▶ Your objective:
Exactly retype the lines below from the one containing "Task: Select the" through the end of the listing. Leave pictures out.

BEGIN Records for processing

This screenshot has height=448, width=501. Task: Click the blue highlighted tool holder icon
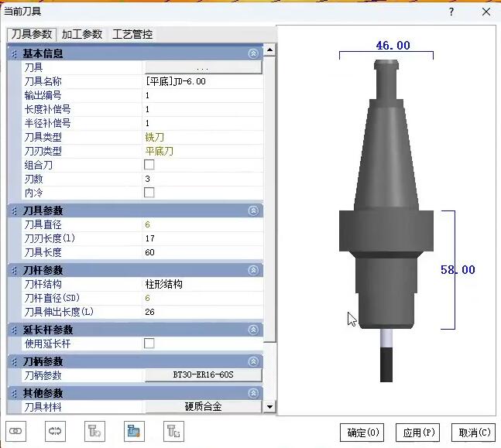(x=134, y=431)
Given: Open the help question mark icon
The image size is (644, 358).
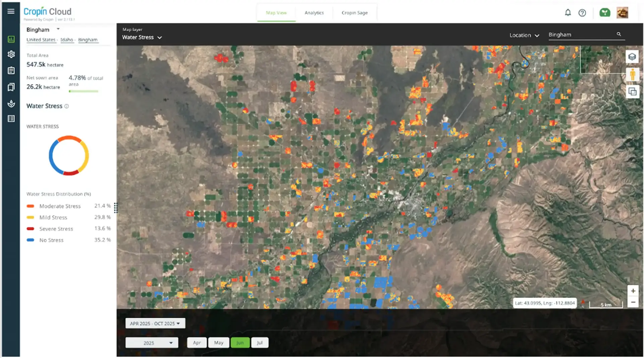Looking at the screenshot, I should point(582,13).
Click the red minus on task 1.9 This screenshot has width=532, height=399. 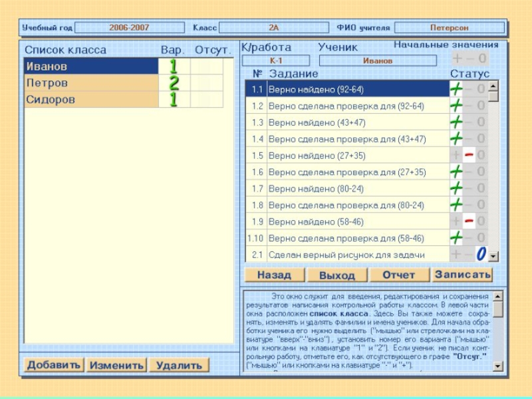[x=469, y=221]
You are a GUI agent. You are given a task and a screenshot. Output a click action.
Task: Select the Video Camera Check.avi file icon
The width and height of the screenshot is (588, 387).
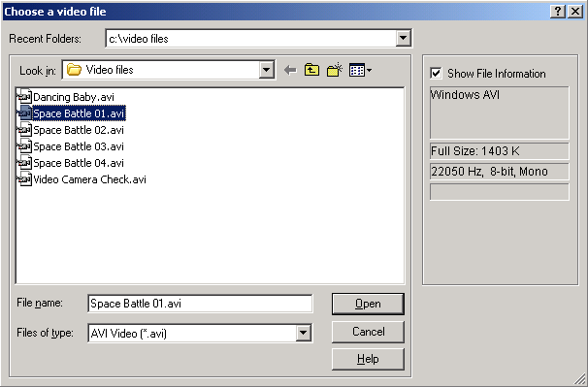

END Records for processing

▶ Result for this exercise:
Task: Select the Video Camera Check.avi file icon
The width and height of the screenshot is (588, 387).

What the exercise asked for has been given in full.